▶ [Source passage]

----------

The 1982 Nobel Prize in Literature was awarded to the Colombian writer Gabriel García Márquez (1927–2014) "for his novels and short stories, in which the fantastic and the realistic are combined in a richly composed world of imagination, reflecting a continent's life and conflicts."

García Márquez was the first Colombian and only the fourth Latin American writer to receive the Nobel Prize in Literature.

==Laureate==

García Márquez's international success came with the novel Cien años de soledad ("One Hundred Years of Solitude", 1967). He is one of the foremost interpreters of magical realism in literature, a genre in which the framework narrative is set in a real place and time, but supernatural and dreamlike elements are part of the portrayal. The novels El otoño del patriarca ("The Autumn of the Patriarch", 1975), Crónica de una muerte anunciada ("Chronicle of a Death Foretold", 1981) and El amor en los tiempos del colera ("Love in the Time of Cholera", 1985) cemented his position as one of the greatest Latin American writers of all time.

----------

▶ [Extracted data]
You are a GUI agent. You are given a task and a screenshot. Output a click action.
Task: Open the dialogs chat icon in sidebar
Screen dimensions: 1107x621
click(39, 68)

----------

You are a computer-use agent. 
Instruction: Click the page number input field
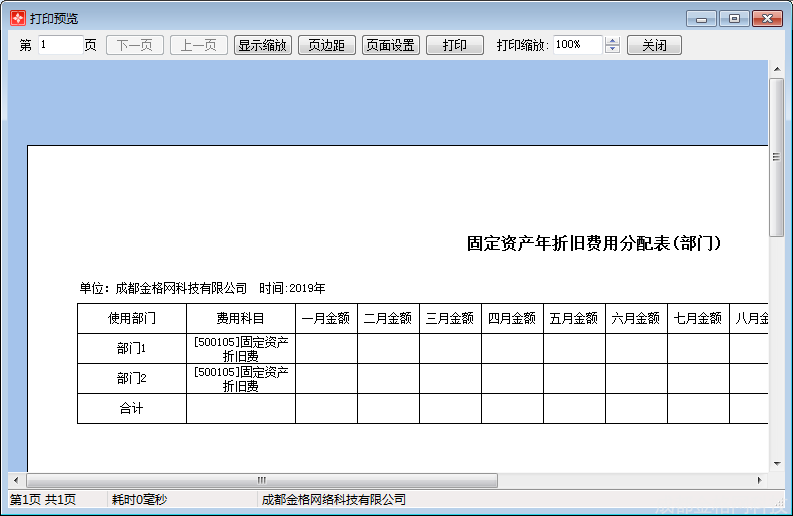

----------

▶ [Questions on the material]
1. Render the following sentence from the passage on the 1982 Nobel Prize in Literature into French: "García Márquez was the first Colombian and only the fourth Latin American writer to receive the Nobel Prize in Literature."
2. Reproduce the portion of the passage on the 1982 Nobel Prize in Literature between "García Márquez's international" and "of all time.", inclusive.
The records have no connection to the passage on the 1982 Nobel Prize in Literature.

▶ [Task-by-task results]
1. García Márquez fut le premier Colombien et seulement le quatrième écrivain latino-américain à recevoir le prix Nobel de littérature.

2.
García Márquez's international success came with the novel Cien años de soledad ("One Hundred Years of Solitude", 1967). He is one of the foremost interpreters of magical realism in literature, a genre in which the framework narrative is set in a real place and time, but supernatural and dreamlike elements are part of the portrayal. The novels El otoño del patriarca ("The Autumn of the Patriarch", 1975), Crónica de una muerte anunciada ("Chronicle of a Death Foretold", 1981) and El amor en los tiempos del colera ("Love in the Time of Cholera", 1985) cemented his position as one of the greatest Latin American writers of all time.